Was die Spiritisten gethan, ist mir unbekannt, ich stehe
den Spiritisten vollständig fern." Staatsanwalt Stachow: —-
„In der in München erscheinenden Zeitschrift „Sphinx"
steht: — 'Herr Rechtsanwalt Dr. Bieber hatte den Muth,
die Vertheidigung zu übernehmen', danach nahm ich an :
Herr Rechtsanwalt Dr. Bieber sei von den Spiritisten als
Vertheidiger bestellt."
Vertheidiger Rechtsanwalt Dr. Bieber: — „Ich habe
bereits schon einmal Veranlassung genommen, den Zeitungen
mitzutheilen, dass ich von den Spiritisten nicht als Vertheidiger
bestellt worden bin.
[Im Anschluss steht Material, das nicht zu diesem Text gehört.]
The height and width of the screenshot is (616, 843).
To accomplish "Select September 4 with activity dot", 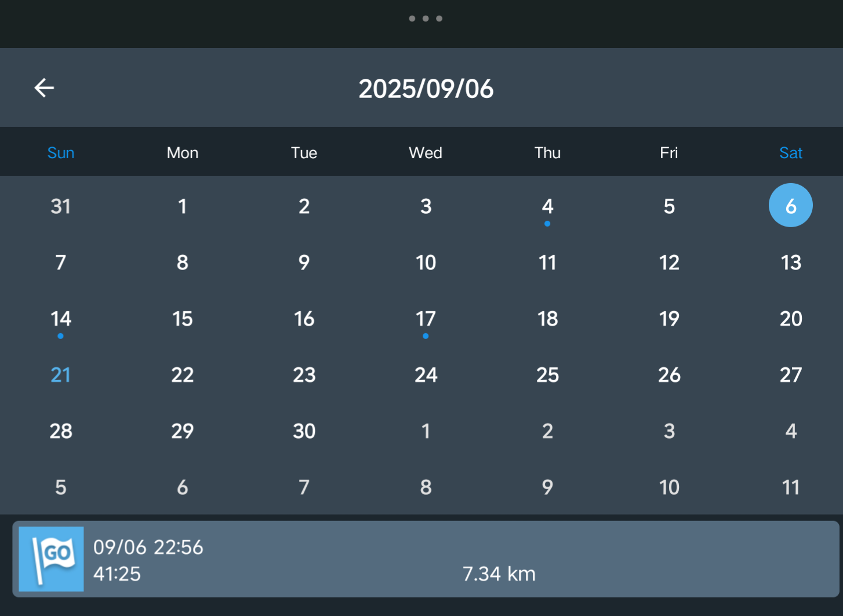I will coord(547,207).
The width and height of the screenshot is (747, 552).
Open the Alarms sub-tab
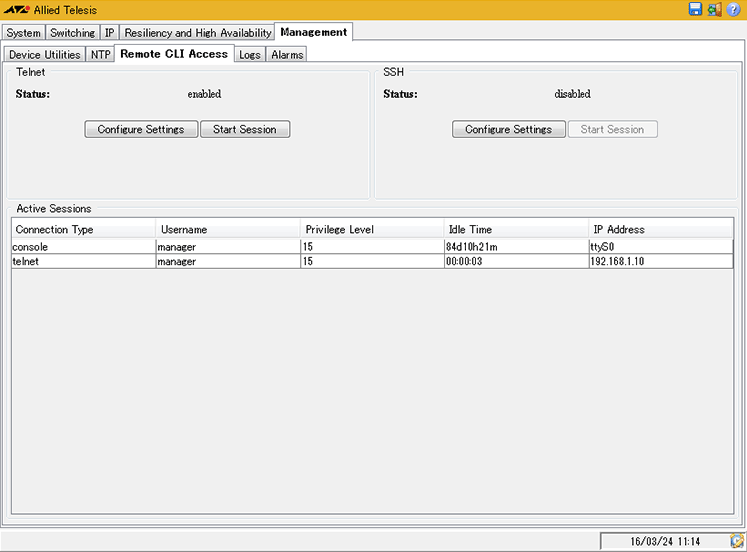tap(287, 55)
Ich wiederhole diese Erklärung
hiermit. Die 'Sphinx' oder sonstige spiritistische
Zeitschriften lese ich nicht." —
Der Gerichtshof zog sich hierauf zur Berathung zurück.
Nach etwa halbstündiger Berathung verkündete der Präsident
Landgerichtsrath Haeckel: — „Der Gerichtshof hat für erwiesen
erachtet, dass der Angeklagte der Verüber des
Klopfens am 13. November, sowie der Werfer der Kartoffeln,
des Schinkenknochens und des Messers am 15. November v. J.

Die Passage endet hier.